Supplied text -
Structure of E. coli RNA Polymerase

• Core Enzyme Role: Responsible for synthesizing RNA, polymerizing ribonucleoside triphosphates in a 5’ to 3’ direction, enabling rapid and efficient RNA synthesis without the need for a primer.

• Lack of Primer: RNA polymerase does not require a primer to initiate transcription, unlike DNA polymerases.

• Inactive Form: Cannot begin transcription alone and requires additional factors to transition to an active state.

RNA Polymerase Holoenzyme

• Definition: Composed of the core RNA polymerase and a sigma factor that facilitates transcription initiation.

• Function of Sigma Factor: Recognizes the promoter sequence to enable RNA polymerase to start transcription, ensuring the correct gene is expressed in response to cellular needs.

• Bacterial Sigma Factors Diversity: Different sigma factors regulate various genes in response to environmental signals, allowing bacteria to adapt quickly.

  • E. coli Examples:

    • σ70 (RpoD): Housekeeping sigma factor responsible for the expression of most genes under normal growth conditions.

    • σ38 (RpoS): Regulates genes during starvation and stress responses, facilitating survival in adverse conditions.

    • σ32 (RpoH): Activates heat shock genes to manage protein misfolding and stress.

    • σ54 (RpoN): Involved in nitrogen limitation, coordinating responses for effective nitrogen utilization.

Promoter Characteristics

• Definition: A DNA sequence that RNA polymerase binds to initiate transcription, crucial for determining the timing and level of gene expression.

• Identifying Methods: Techniques like DNA footprinting, sequence alignments, and mutagenesis studies are used for effective promoter localization in bacterial DNA, helping researchers understand regulatory mechanisms.

Mechanism of Prokaryotic Transcription

Stages:

• Initiation: Begins with RNA polymerase binding to the promoter region, forming a closed-promoter complex, followed by transition to an open-promoter complex where DNA is unwound.

• Elongation: RNA is synthesized during this phase as RNA polymerase moves along the DNA template, creating an RNA strand.

• Termination: The transcription process ends upon reaching a termination signal, which signals RNA polymerase to release the newly synthesized RNA molecule.

Transcription Initiation in E. coli

• Closed-promoter complex formation occurs with nonspecific binding of RNA polymerase to DNA, laying the groundwork for more precise transcription initiation.

• Transition to an open-promoter complex involves specific sigma factor binding to the -35 and -10 sequences, which leads to unwinding and initiation of RNA synthesis.

Transcription Elongation in E. coli

• The template strand is used for RNA synthesis, where RNA polymerase synthesizes RNA by forming phosphodiester bonds, adding NTPs to the growing chain.

• Synthesis proceeds in the 5’ to 3’ direction while maintaining the fidelity of the genetic information from the coding strand.

Stored data entries -

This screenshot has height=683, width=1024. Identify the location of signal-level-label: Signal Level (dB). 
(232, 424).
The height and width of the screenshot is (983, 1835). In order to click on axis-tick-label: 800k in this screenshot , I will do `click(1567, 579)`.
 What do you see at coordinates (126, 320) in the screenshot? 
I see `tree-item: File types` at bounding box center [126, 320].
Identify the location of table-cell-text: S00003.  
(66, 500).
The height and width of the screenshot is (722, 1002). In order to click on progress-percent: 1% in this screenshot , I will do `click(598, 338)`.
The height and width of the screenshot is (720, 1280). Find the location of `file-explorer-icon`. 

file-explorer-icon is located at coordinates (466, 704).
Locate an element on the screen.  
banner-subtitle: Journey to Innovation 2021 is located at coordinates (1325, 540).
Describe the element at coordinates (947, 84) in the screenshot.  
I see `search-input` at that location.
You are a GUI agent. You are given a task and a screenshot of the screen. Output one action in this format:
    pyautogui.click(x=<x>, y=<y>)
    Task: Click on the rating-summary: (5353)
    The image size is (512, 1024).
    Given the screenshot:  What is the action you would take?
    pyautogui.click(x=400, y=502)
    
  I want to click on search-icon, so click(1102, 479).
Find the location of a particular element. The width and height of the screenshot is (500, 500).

The problem - Name every E. coli sigma factor that the text on E. coli RNA polymerase gives as an example, along with the name in parentheses beside each.

Solution below - σ70 (RpoD), σ38 (RpoS), σ32 (RpoH), σ54 (RpoN)